*Texte fourni*
Cette autonomie, qui prospéra en raison de sa position centrale en Europe perdurera jusqu’au XVIIe siècle où l’Alsace est ravagée successivement par la Guerre de Trente ans opposant catholiques et protestants dans tout le Saint-Empire (où la France catholique paya des mercenaires protestants pour mettre le Saint-Empire à feu et à sang), puis par la conquête française et ses exactions. Depuis cette région particulière a été sans cesse ballotée entre assimilations françaises et allemandes, avec tous les drames humains que cela implique.
En tant que mouvement politique, l’autonomisme est né suite à l’annexion de l’Alsace et de la Moselle par le second empire allemand en 1871. A cette époque, il s’opposa à l’assimilation allemande (ce qui fait qu’il était bien vu par la France), tout en cherchant à garder quelques spécificités françaises (comme le Concordat, qui a justement été maintenu en Alsace-Moselle parce qu’il symbolisait le refus de l’assimilation allemande), mais il visait aussi surtout à faire du Reichsland Elsaß-Lothringen, un état allemand comme les autres, c'est-à-dire autonome.

*Défis*
**a)** D'après le texte sur l'autonomisme alsacien :
(i) Jusqu'à quel siècle l'autonomie de l'Alsace a-t-elle perduré ?
(ii) En quelle année l'Alsace et la Moselle ont-elles été annexées par le second empire allemand ?
(iii) Quelle spécificité française l'autonomisme cherchait-il à garder, selon l'exemple cité ?
**b)** Pouvez-vous poursuivre le texte sur l'autonomisme alsacien après sa dernière phrase ?

*Données extraites*
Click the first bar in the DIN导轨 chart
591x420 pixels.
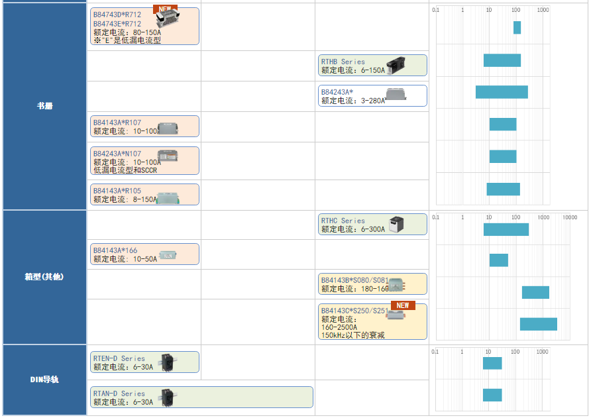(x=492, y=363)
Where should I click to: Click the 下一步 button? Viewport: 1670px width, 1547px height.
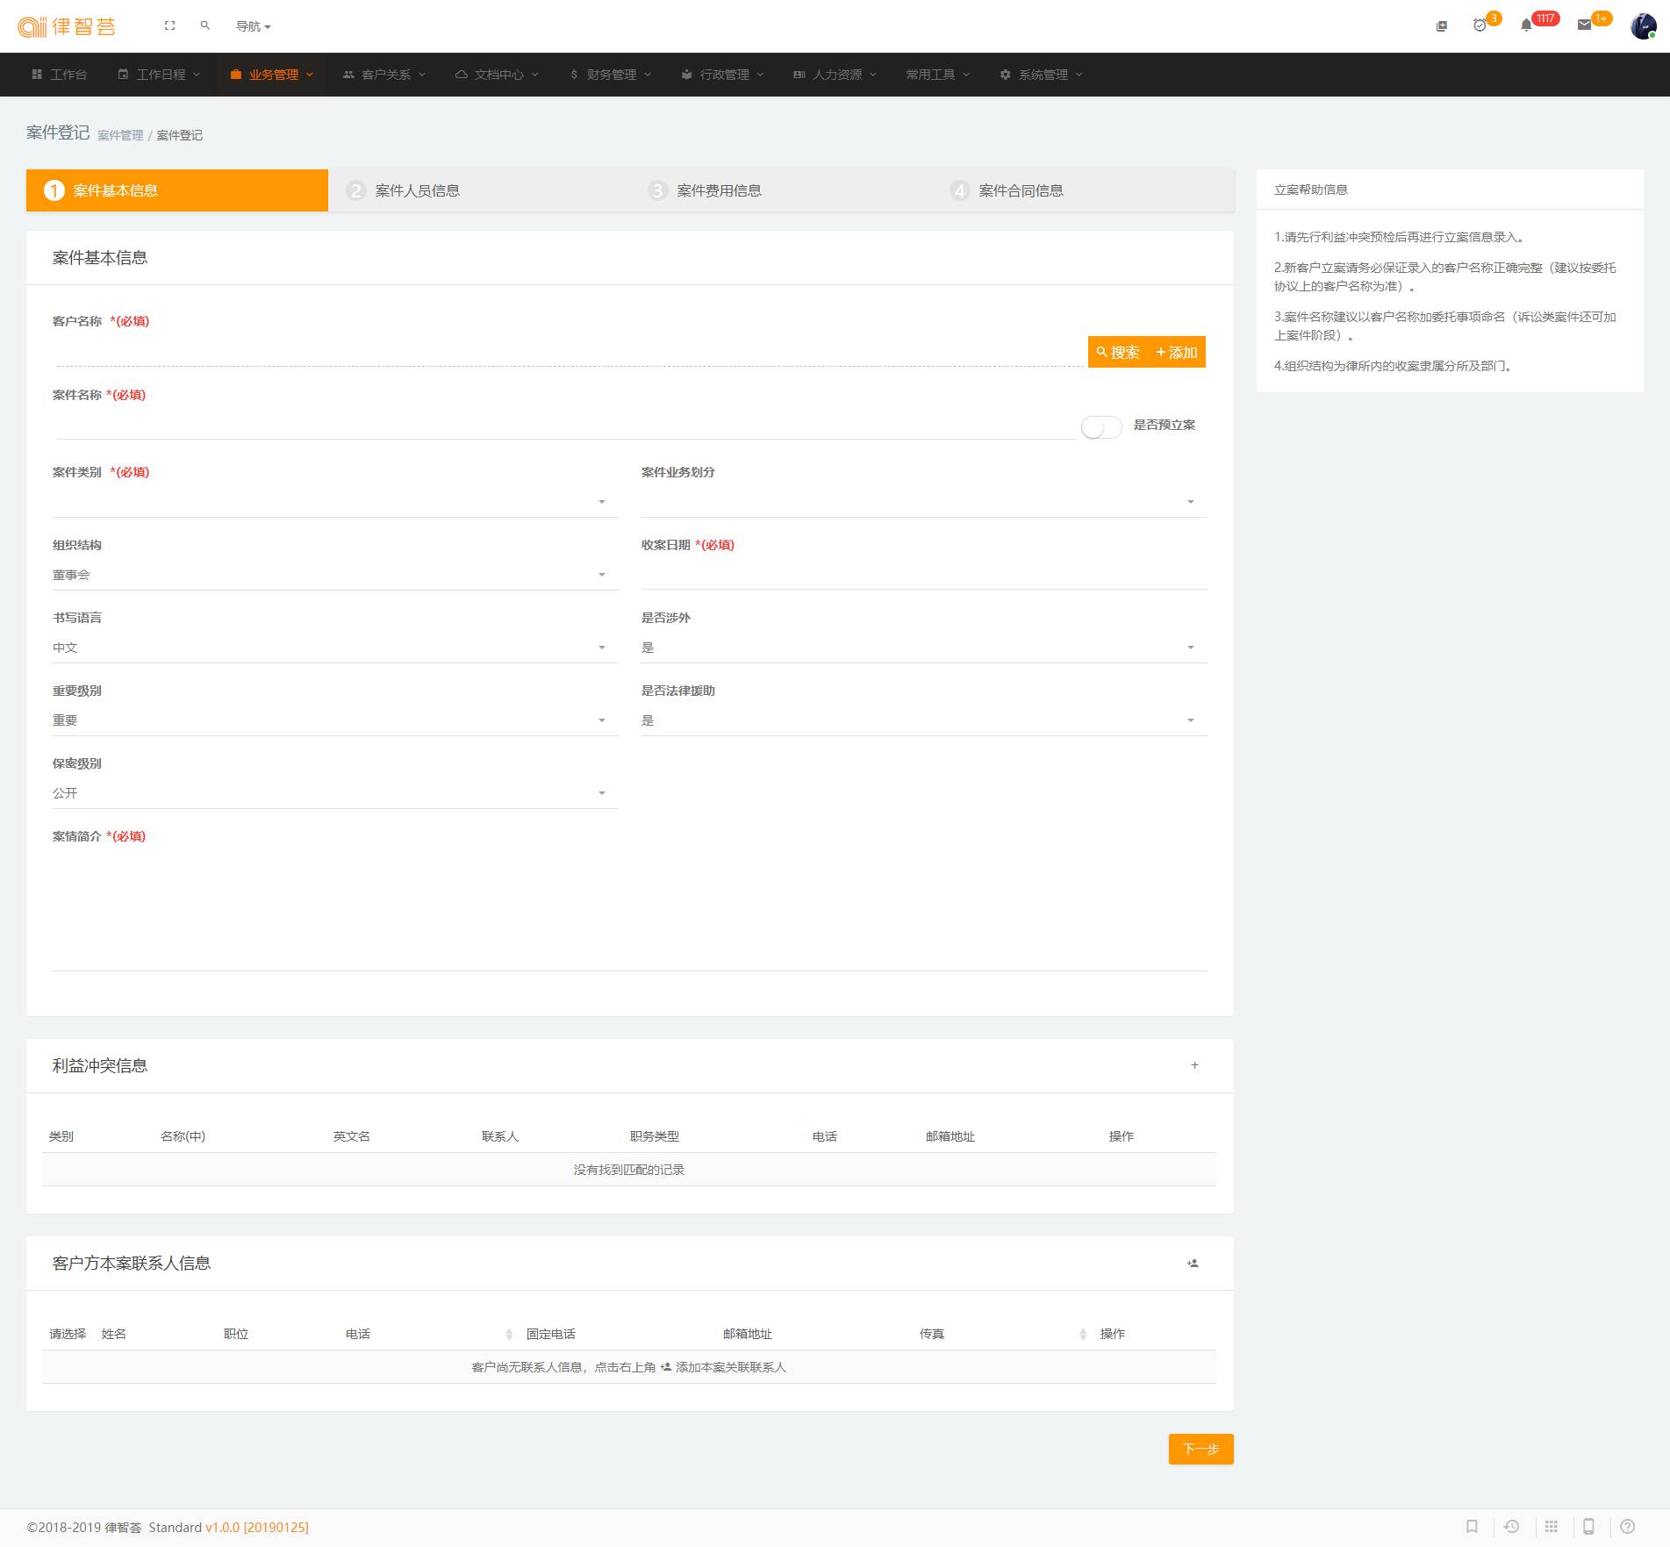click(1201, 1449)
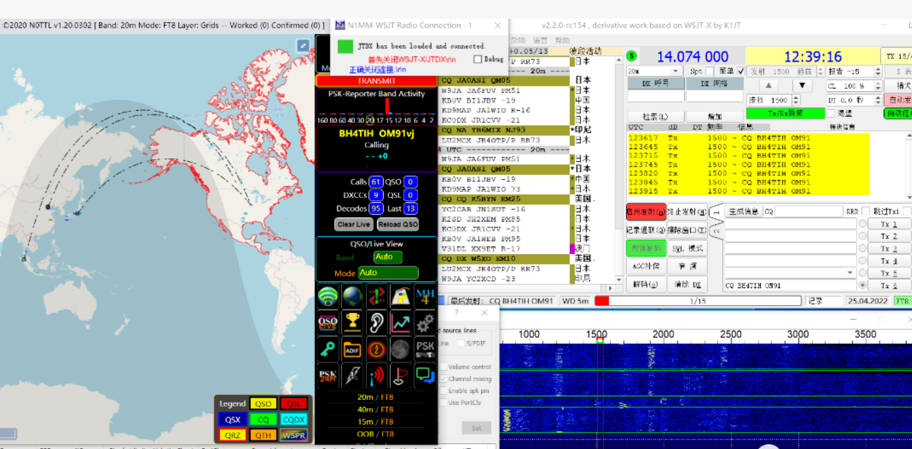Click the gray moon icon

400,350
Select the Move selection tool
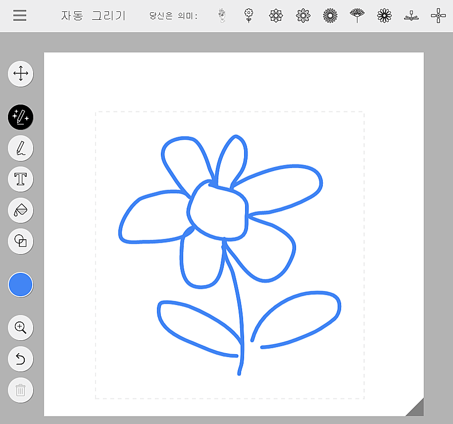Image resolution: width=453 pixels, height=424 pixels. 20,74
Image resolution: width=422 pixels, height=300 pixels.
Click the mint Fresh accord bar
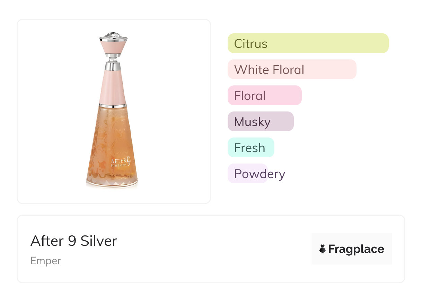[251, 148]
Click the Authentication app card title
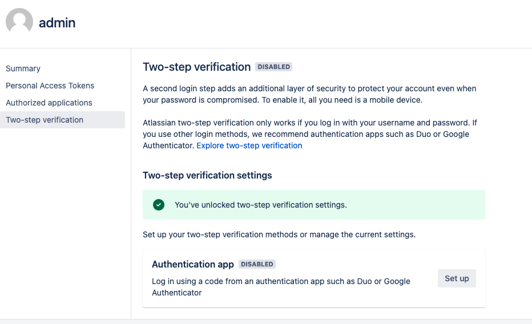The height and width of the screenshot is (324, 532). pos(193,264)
--
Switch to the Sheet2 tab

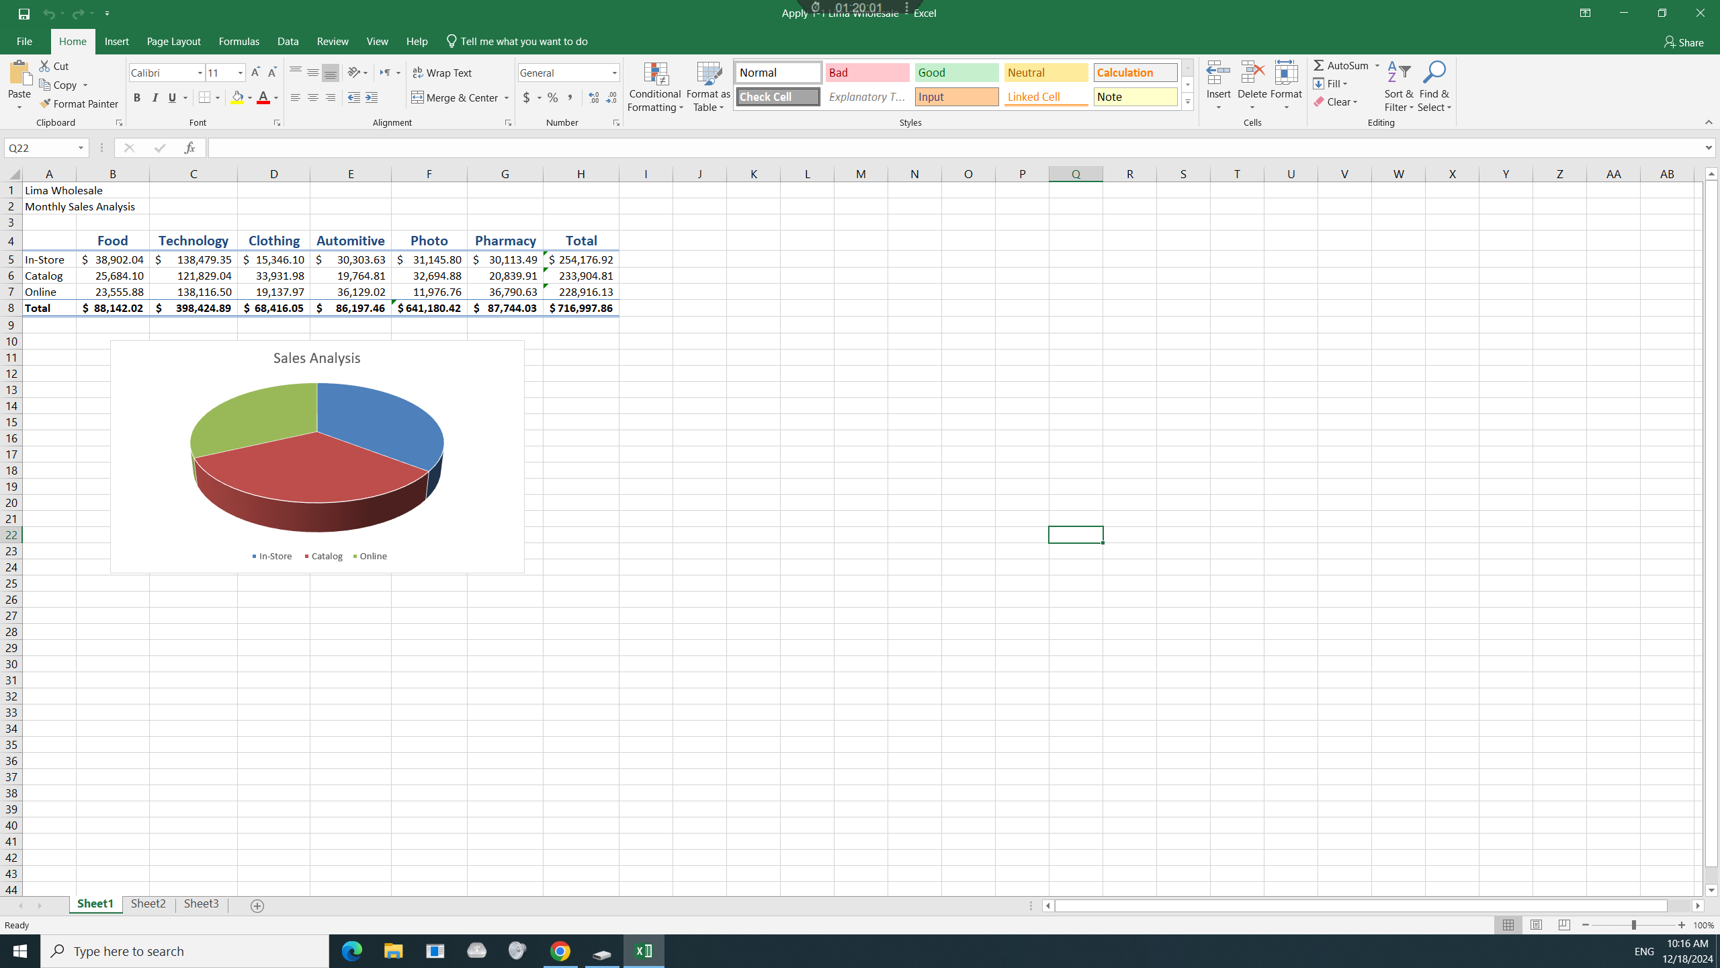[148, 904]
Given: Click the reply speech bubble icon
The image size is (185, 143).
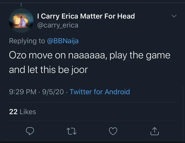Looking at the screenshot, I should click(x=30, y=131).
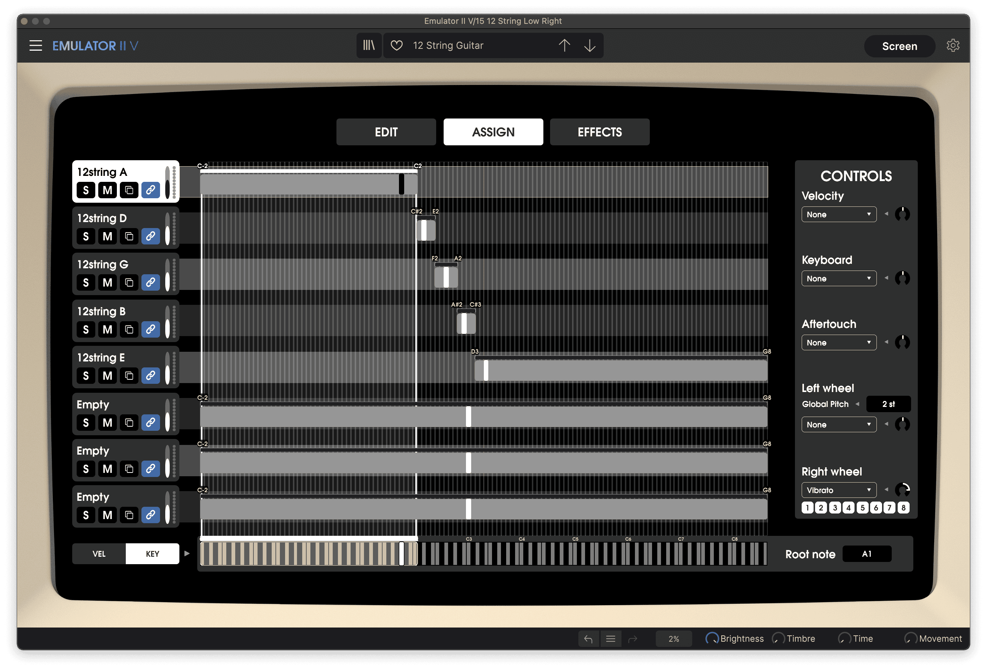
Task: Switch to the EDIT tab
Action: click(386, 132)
==
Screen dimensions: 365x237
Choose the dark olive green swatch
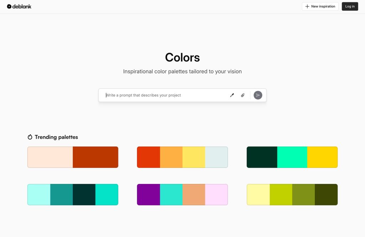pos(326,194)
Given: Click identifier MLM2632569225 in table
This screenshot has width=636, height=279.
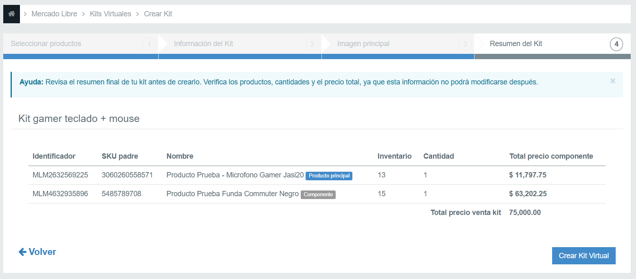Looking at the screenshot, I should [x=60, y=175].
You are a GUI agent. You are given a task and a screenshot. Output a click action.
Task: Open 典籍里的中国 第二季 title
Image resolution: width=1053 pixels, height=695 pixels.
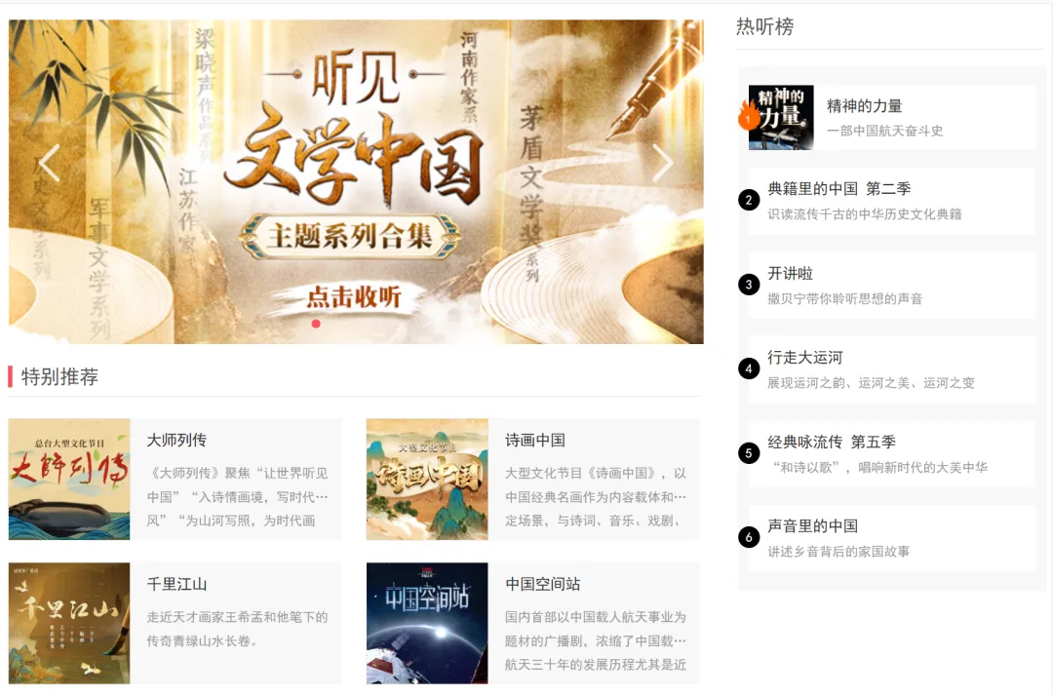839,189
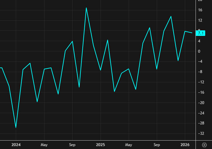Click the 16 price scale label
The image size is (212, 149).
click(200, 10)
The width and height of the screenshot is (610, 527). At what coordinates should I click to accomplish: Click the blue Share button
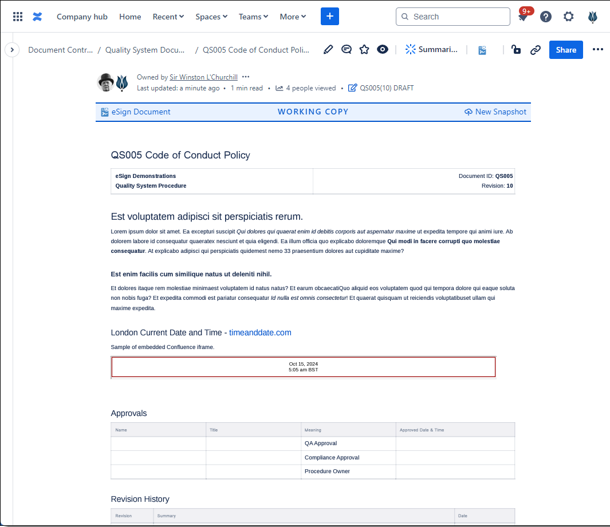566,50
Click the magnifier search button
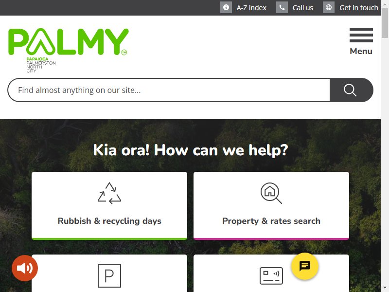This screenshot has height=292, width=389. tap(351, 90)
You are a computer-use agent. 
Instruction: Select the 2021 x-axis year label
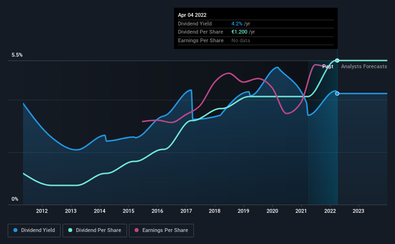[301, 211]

*Résultats de l'exercice*
**a)**
(i) Jusqu'au XVIIe siècle.
(ii) En 1871.
(iii) Le Concordat.

**b)**
La naissance de l’autonomisme Alsacien-Mosellan au sein de l’Allemagne s’est donc faite progressivement et a abouti en 1911 à la reconnaissance du territoire en tant que Land, à la mise en place d’un parlement régional à Strasbourg et à l’adoption d’une constitution qui lui était propre. Mais la première guerre mondiale passa par là et mis fin à l’émancipation du Land d’Alsace-Moselle.
En 1919, lorsque l’Alsace et la Moselle sont restituées à la France, les autonomistes, qui étaient devenus une force politique majeure continuent à exister et à avoir des succès électoraux grandissants. Ils défendent maintenant la partie germanique de la culture alsacienne et s’opposent cette fois à l’assimilation française. L’Etat français va alors multiplier les maladresses en imposant une assimilation très dure et surtout une épuration ethnique. En effet entre 100 000 et 150 000 alsaciens seront expulsés vers l’Allemagne, sur des critères ethniques, voir de simple présomptions.
C’est à ce moment là que l’autonomisme alsacien connu ses plus grands succès électoraux, force majeure du nord au sud de l’Alsace.
Qu’en reste-t-il ?
Si l’histoire qu’on enseigne à l’école (le roman national), n’accorde aucune place à ces mouvements qui ont marqué l’histoire, les effets de leurs actions sont aujourd’hui encore vécus par tous les habitants d’Alsace et de Moselle, puisque c’est grâce à eux qu’ils bénéficient d’un Droit Local qui a été une avancée sociale majeure par rapport au droit français. C’est aussi grâce à eux que ces territoires conservent le Concordat d’Alsace-Moselle et qu’une langue minoritaire comme l’alsacien, résiste aujourd’hui un peu mieux à la francisation que les autres langues minoritaires françaises.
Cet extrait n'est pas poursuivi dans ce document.